* **DATA SECTION**:
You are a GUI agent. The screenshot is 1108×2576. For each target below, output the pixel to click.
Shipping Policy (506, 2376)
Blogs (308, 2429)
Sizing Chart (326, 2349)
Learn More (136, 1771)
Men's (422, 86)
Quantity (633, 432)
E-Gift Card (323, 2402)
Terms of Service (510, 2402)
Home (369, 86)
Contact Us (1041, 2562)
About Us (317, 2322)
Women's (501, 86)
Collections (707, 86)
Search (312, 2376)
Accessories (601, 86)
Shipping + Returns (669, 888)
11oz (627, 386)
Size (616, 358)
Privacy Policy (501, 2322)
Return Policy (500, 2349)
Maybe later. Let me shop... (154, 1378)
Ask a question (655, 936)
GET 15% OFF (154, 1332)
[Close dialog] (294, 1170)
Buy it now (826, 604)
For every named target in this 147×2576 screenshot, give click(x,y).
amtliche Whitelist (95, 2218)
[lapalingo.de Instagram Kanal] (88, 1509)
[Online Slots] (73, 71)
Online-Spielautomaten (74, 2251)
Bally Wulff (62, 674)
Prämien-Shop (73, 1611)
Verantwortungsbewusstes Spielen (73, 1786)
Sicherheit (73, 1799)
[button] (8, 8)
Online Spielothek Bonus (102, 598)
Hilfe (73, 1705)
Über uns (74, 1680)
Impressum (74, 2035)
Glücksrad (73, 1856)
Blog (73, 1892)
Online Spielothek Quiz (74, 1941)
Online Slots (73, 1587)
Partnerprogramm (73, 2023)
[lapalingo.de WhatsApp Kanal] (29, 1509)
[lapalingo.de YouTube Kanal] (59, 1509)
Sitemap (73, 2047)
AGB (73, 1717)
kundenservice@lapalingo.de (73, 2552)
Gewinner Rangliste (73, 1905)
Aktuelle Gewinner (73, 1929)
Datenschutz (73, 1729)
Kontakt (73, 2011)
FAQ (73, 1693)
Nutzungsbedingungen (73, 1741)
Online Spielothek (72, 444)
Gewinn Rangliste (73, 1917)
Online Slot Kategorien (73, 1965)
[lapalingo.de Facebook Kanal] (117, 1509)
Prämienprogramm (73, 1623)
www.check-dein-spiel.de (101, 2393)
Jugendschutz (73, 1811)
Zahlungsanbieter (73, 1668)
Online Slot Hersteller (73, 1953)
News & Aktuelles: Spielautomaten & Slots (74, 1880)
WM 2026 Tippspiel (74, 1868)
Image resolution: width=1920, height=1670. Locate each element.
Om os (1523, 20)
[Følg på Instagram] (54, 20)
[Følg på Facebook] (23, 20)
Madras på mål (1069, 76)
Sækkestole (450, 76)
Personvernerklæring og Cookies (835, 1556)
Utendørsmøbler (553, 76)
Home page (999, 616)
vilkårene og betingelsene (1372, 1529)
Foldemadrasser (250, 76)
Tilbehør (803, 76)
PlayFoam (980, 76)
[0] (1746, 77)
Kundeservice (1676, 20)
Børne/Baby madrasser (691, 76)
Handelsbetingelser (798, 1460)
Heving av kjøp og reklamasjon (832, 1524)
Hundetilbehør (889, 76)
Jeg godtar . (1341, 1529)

* **EXERCISE AIM**:
If a line in the entries above has the word "Spielautomaten", copy it.

* **FINAL ANSWER**:
Online-Spielautomaten (74, 2251)
News & Aktuelles: Spielautomaten & Slots (74, 1880)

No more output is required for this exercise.